What’s more, there are fundamental issues with servicing the deluge of borrowers, according to lenders, consumer advocates and lawmakers. As Bloomberg notes, several loan administrators have slashed staff, are operating on antiquated computer systems, and have provided inadequate training.
The logistics are daunting. Many borrowers were assigned new loan servicers after some of the biggest companies, such as Navient Corp., quit the federal program. The Biden administration’s failed attempt to forgive some of the debt has left some folks confused about whether they need to pay at all. Then there’s bewilderment over income-driven repayment plans and the legions of scammers sure to be looking for easy marks amid the upheaval. It could be a mess. -Bloomberg
“This is one of the most confusing things I’ve been through,” said 28-year-old Courtney Young, who will be working with the third federal loan servicer assigned to her in four years on her $54,000 in government loans, which she took out to study at Winston-Salem State University in North Carolina.

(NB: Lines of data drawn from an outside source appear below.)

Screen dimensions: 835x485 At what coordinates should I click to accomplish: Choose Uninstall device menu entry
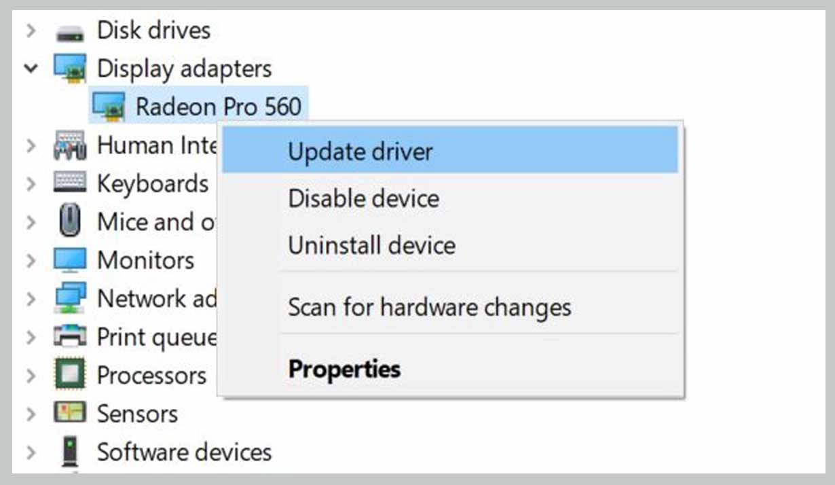pyautogui.click(x=450, y=245)
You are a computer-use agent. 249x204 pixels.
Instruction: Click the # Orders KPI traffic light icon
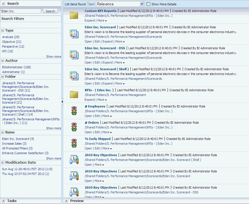pos(74,127)
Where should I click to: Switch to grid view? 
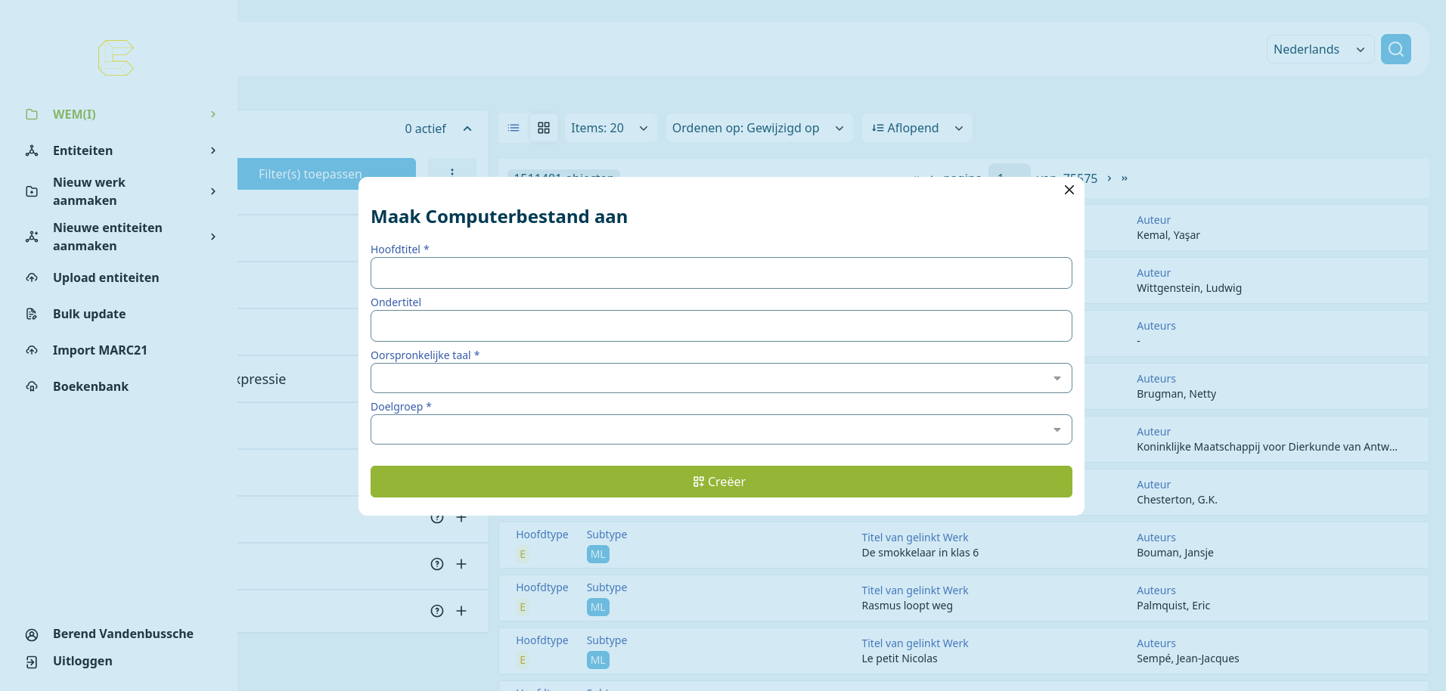544,128
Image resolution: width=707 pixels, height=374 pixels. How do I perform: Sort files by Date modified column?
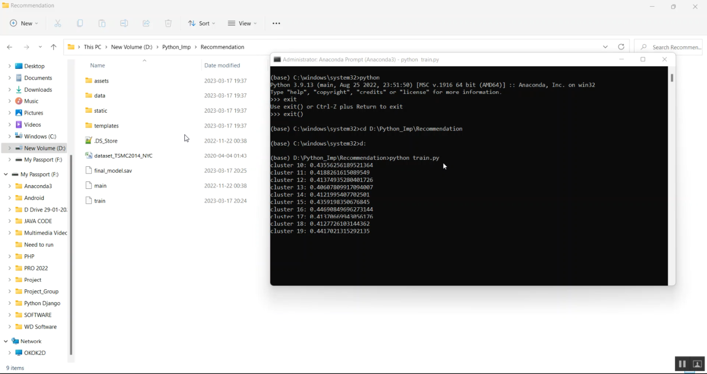coord(222,65)
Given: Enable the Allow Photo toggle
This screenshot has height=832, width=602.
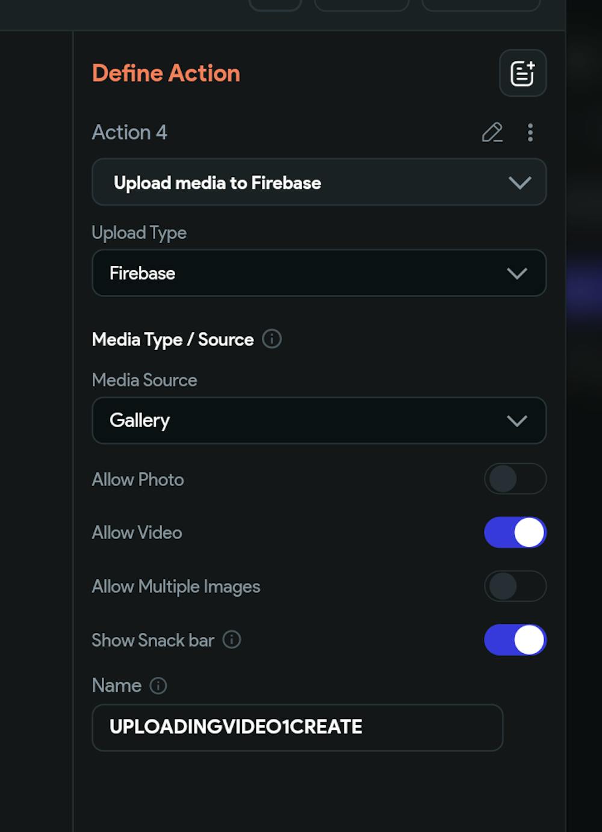Looking at the screenshot, I should coord(515,479).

“I know I’m probably not the only one who’s logged in and said ‘Hey, what’s going on?’” Young told Bloomberg, after her federal servicer said she isn’t required to pay anything until April.
According to a letter to servicers written by six Democratic senators led by Elizabeth Warren (MA), “The restart of tens of millions of borrowers’ student loan payments marks an unprecedented event with a heightened risk of borrower harm.”
That said, the biggest risk to borrowers — assuming they can avoid outright scams — might be time wasted on the administrative hassle related to setting up their accounts and choosing a repayment plan. While interest will begin accruing Sept. 1, borrowers that don’t make full payments won’t see any demerits on their credit report for the first 12 months.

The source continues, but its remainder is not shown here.